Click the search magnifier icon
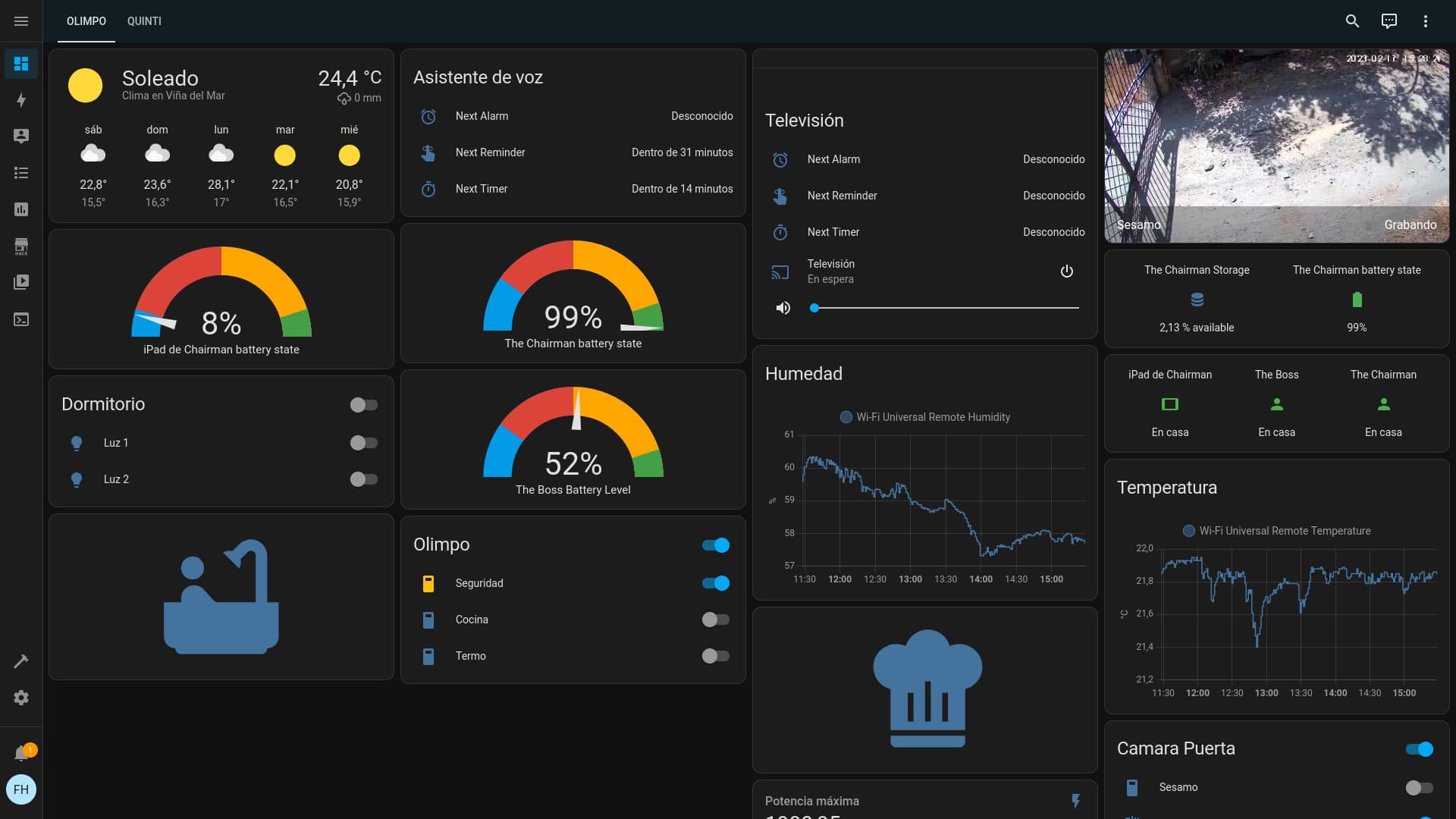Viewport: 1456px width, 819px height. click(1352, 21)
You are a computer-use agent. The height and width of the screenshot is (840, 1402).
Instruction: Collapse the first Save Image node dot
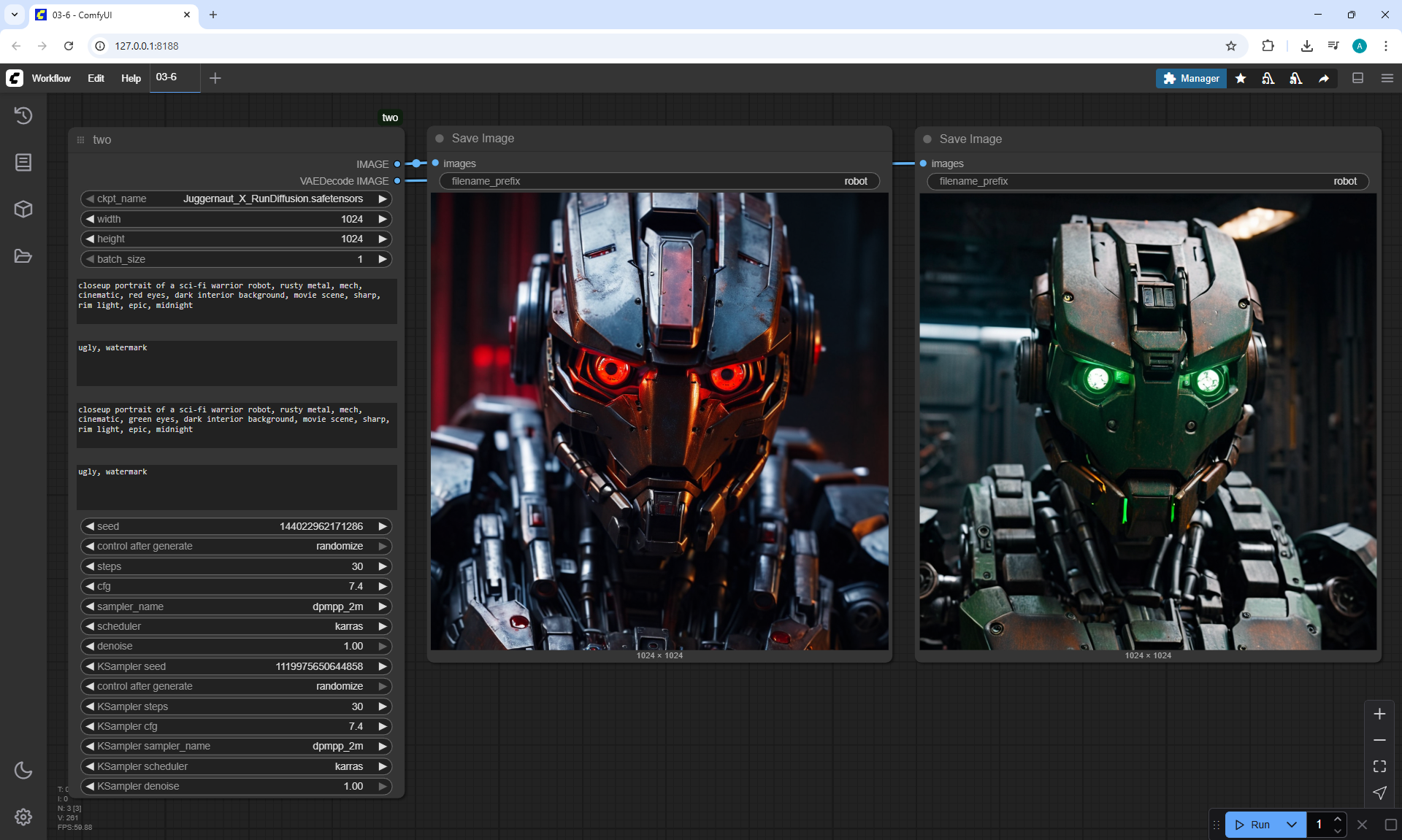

--

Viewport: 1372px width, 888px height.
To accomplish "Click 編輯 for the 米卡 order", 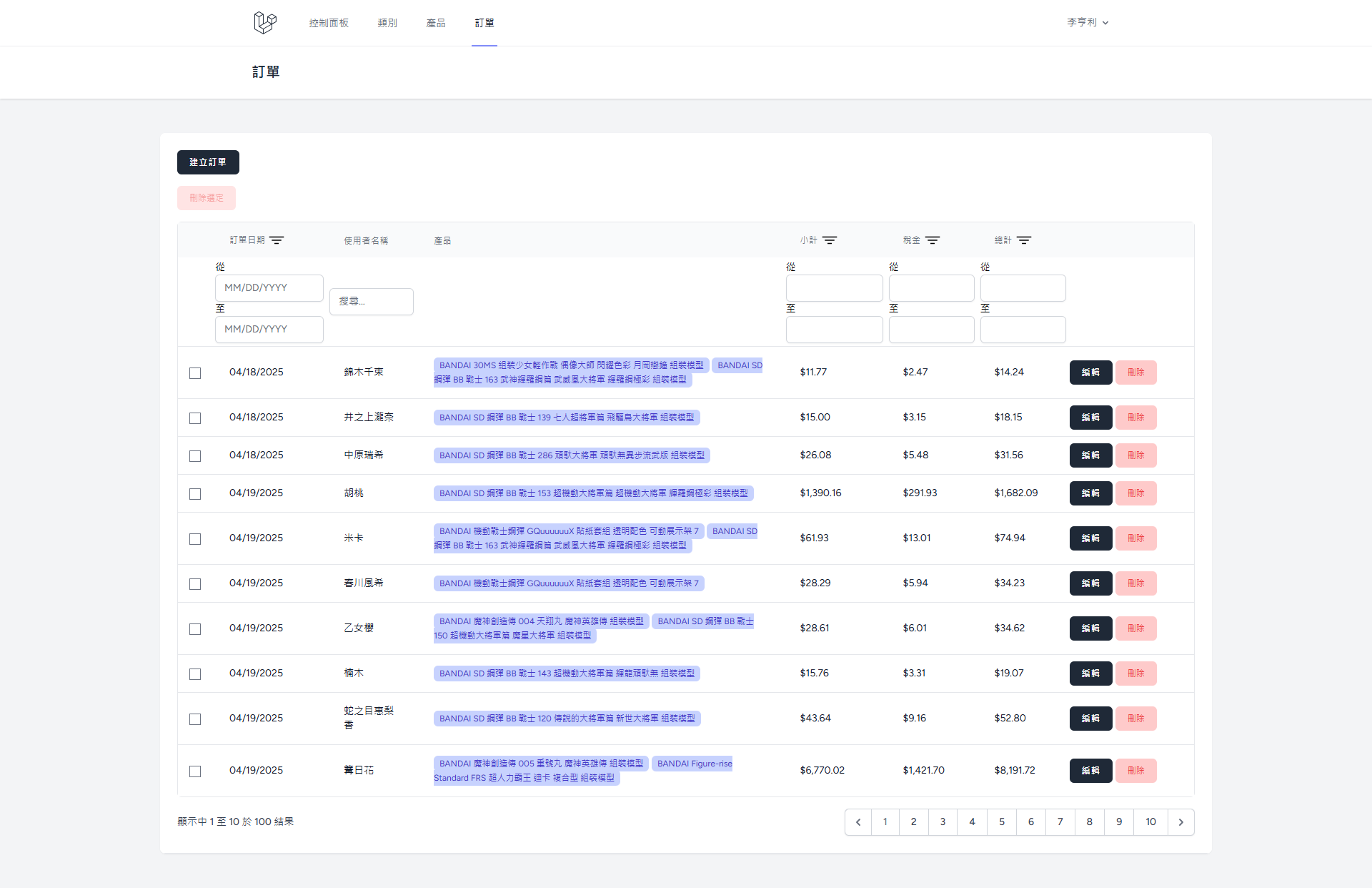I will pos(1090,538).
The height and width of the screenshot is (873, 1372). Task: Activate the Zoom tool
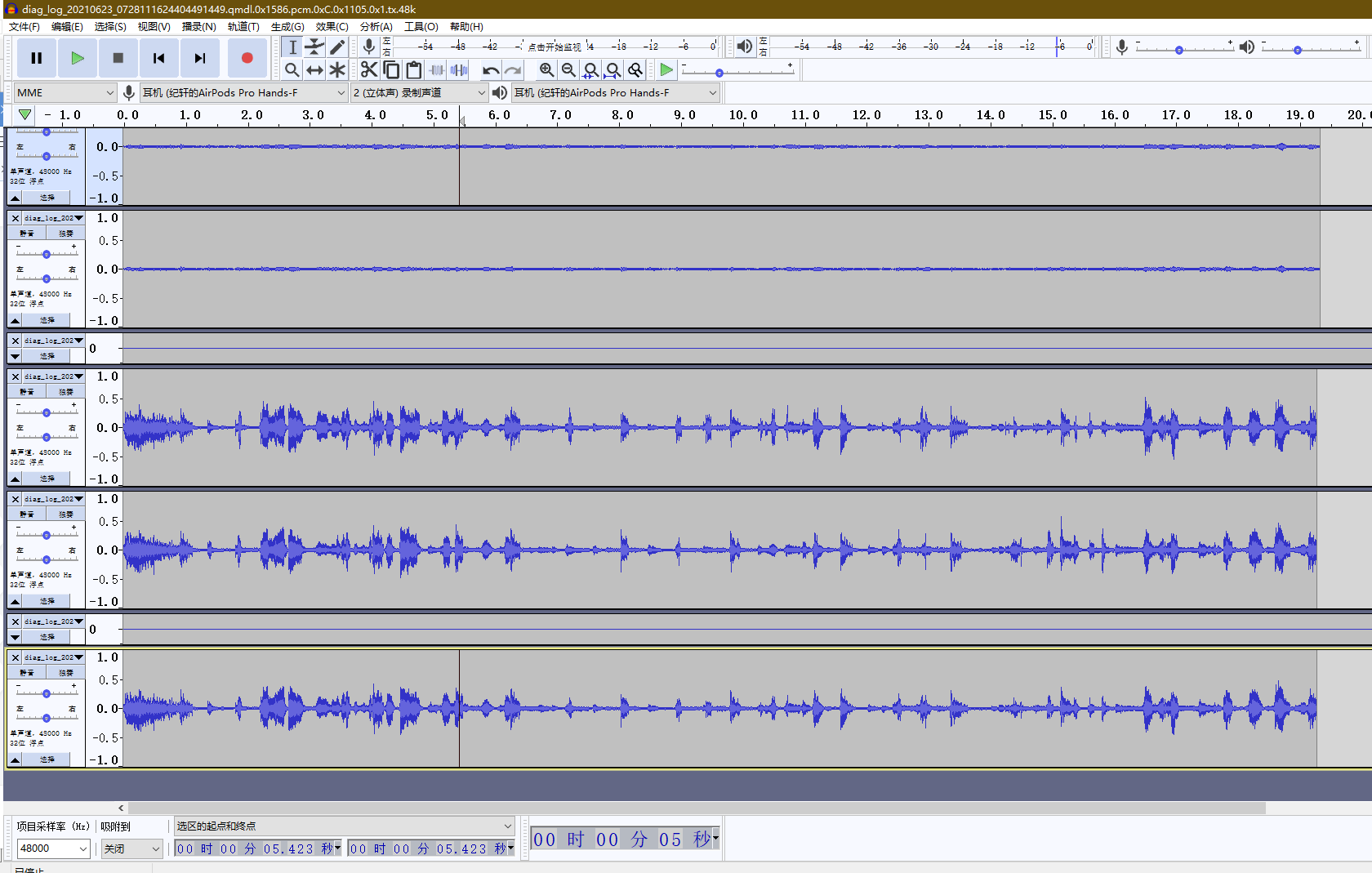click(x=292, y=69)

■ What the task requires ■
Produce only the lines from the line containing "You are a computer-use" through the line containing "Instruction: Collapse the", inclusive of both, exactly as they stand in the entries above.

■ Answer ■
You are a computer-use agent. The height and width of the screenshot is (840, 1402).
Instruction: Collapse the first Save Image node dot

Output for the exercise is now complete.